Experience on Grid3 showed that jobs submitted through the Globus gatekeeper sometimes get orphaned: Globus gives up on the job but the batchsystem does not. This is especially noticable when the batchsystem handling the job is Condor, because Condor doesn't like to give up without successfully running the job. If the job's stdin/stdout/executable files in the GASS Cache are removed by Globus, then Condor will fail to start the job, assume there is some transient filesystem failure, and keep trying to run it periodically until somebody manually removes the orphaned job from the queue.

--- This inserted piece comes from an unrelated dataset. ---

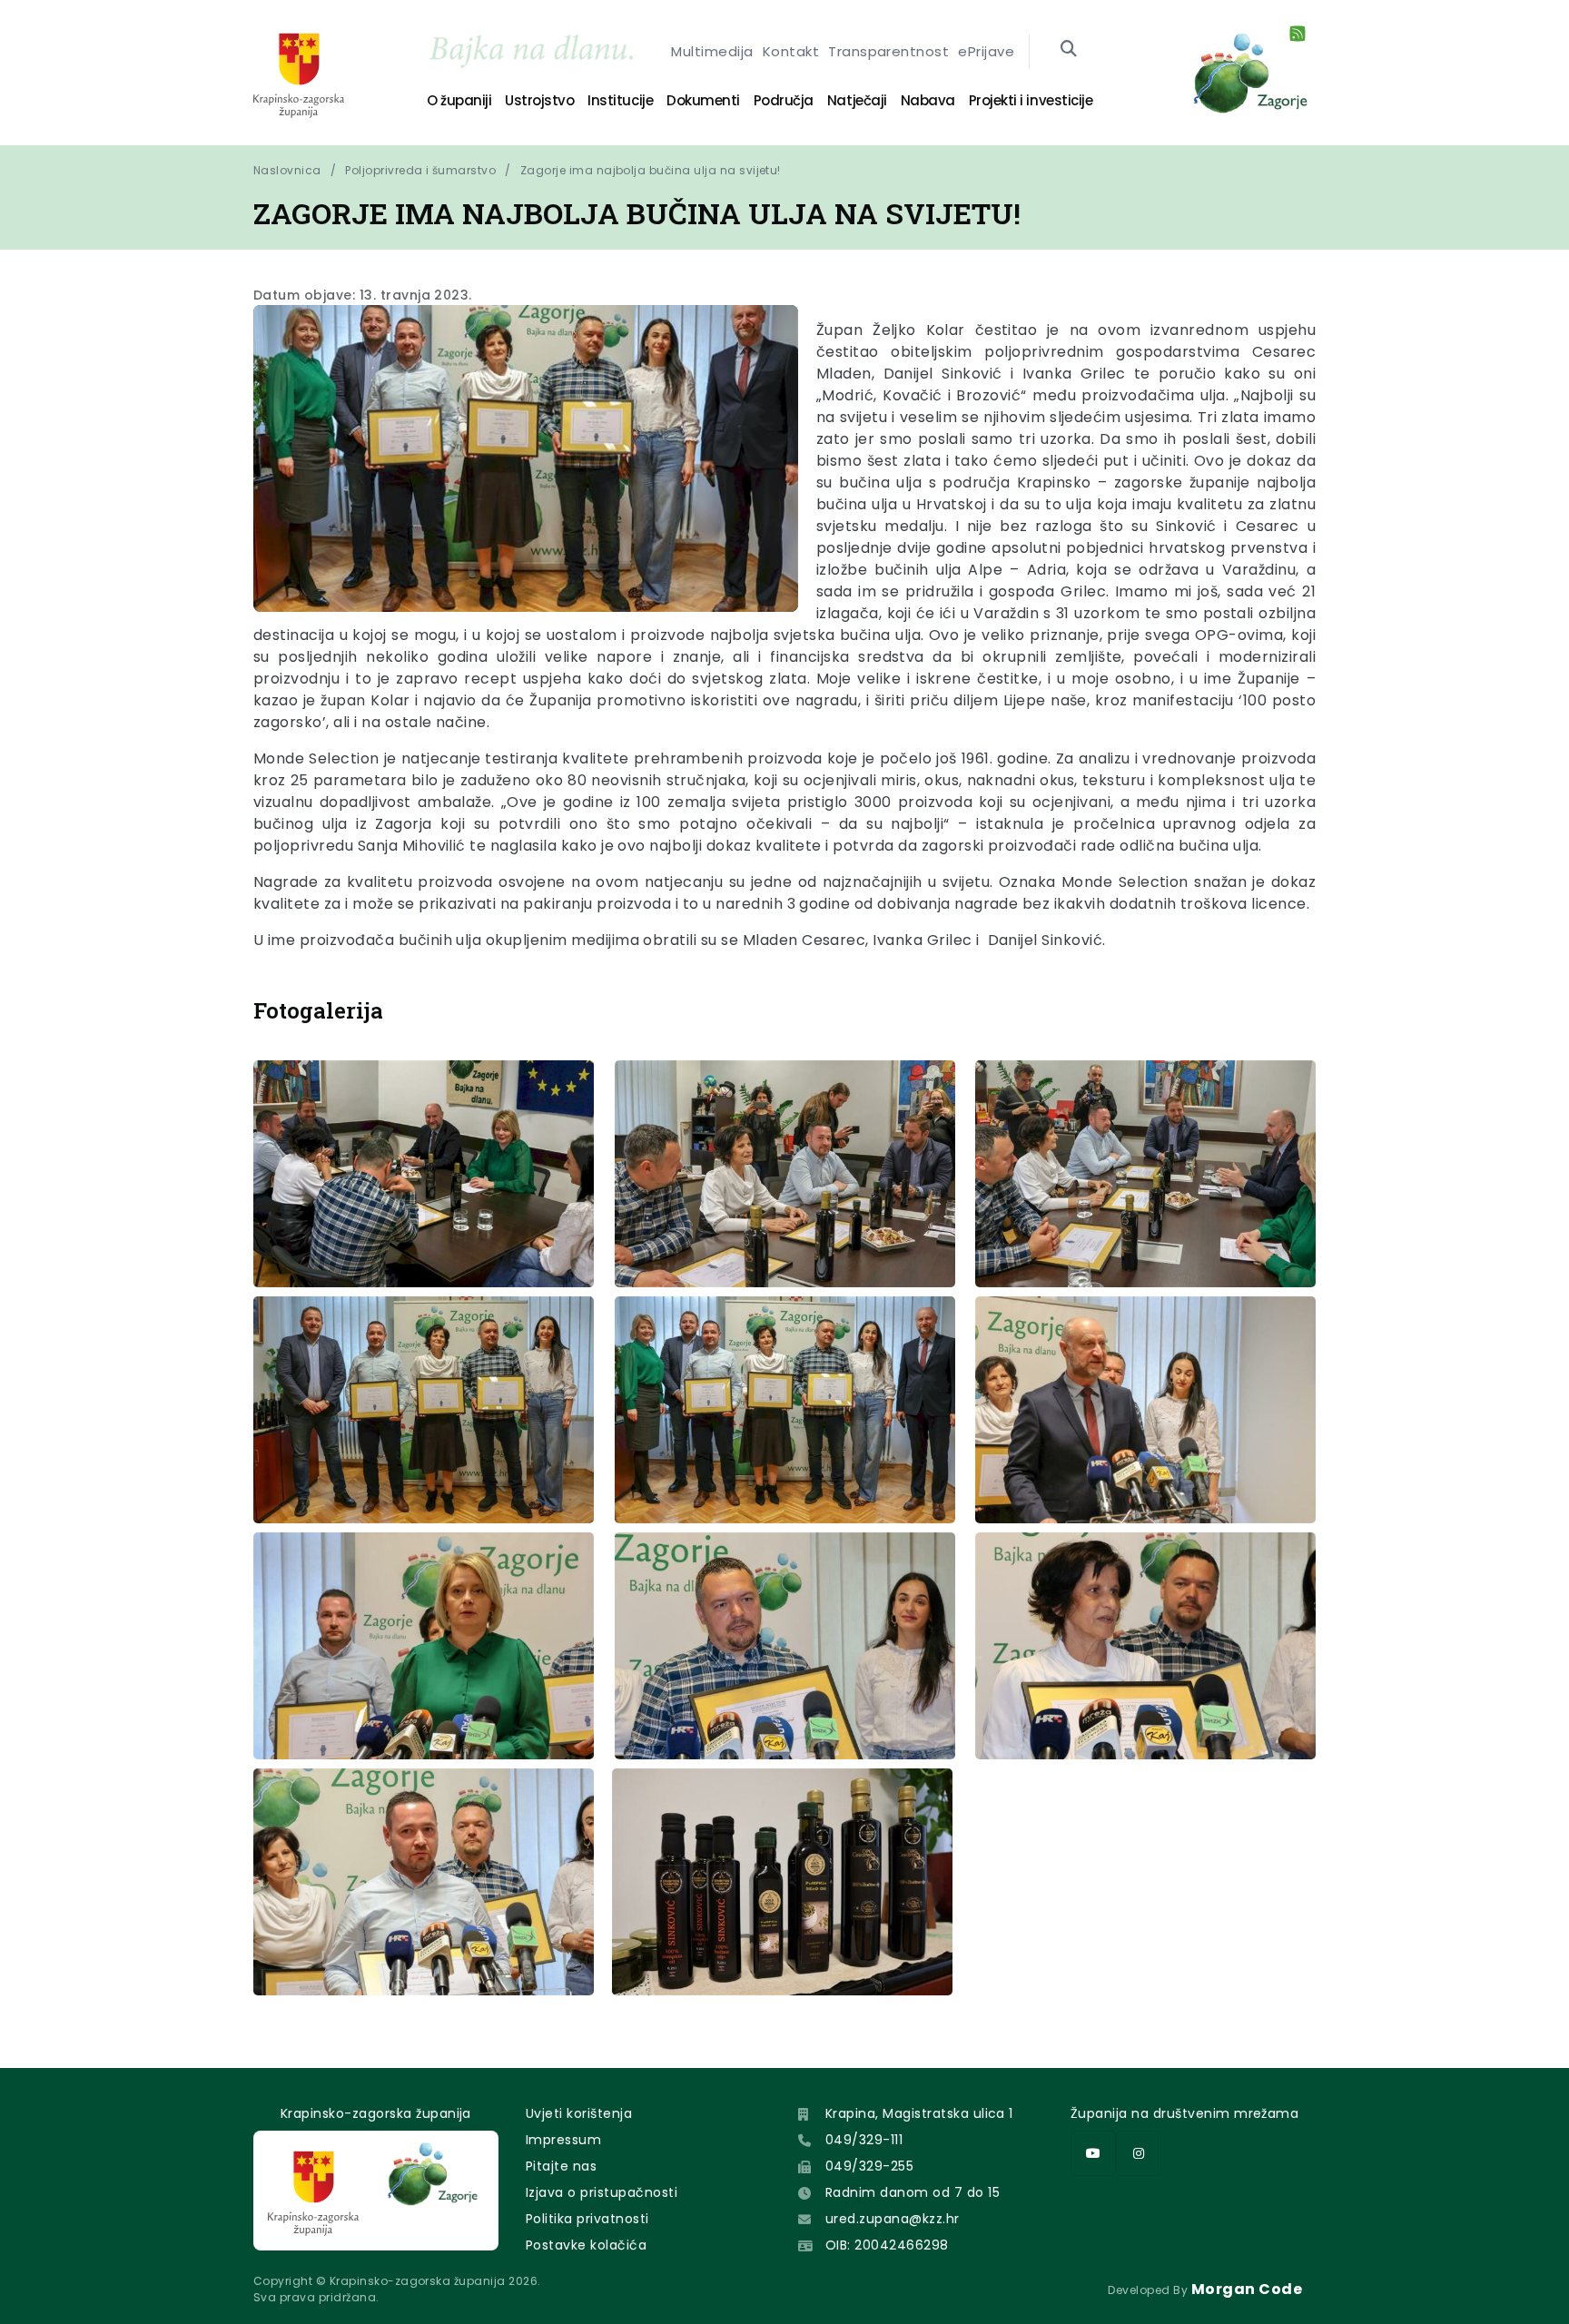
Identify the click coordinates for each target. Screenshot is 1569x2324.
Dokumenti (703, 100)
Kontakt (791, 51)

Known causes of orphaned jobs (as of VDT 1.1.11):
To solve this problem, a patch was created for the Condor jobmanager. It uses Condor's periodic_hold expression to place an upper-bound on how long Condor should continue to keep the job in its queue. As long as the jobmanager is alive, it will poll the status of the job and increase the upper-bound as needed. If the jobmanager goes away and the remaining time expires, the job will be placed on hold.
This prevents Condor from further wasted attempts to run the job (which can otherwise interrupt or stand in the way of other jobs). If the jobmanager somehow comes back and regains control over the job, the hold will be automatically released and the job will continue without any special attention.
It is still left to the administrator to periodically remove orphans that have gone into a hold state, partly as a way of advertising the fact that orphans are being created.
Note that the current version of Condor (V6.6.X) does not update the copy of the job ClassAd held by the shadow process when changes are made by the jobmanager to the job ad in the Condor schedd queue. This means that jobs which become orphaned while they are running will not be halted until they stop running or are evicted.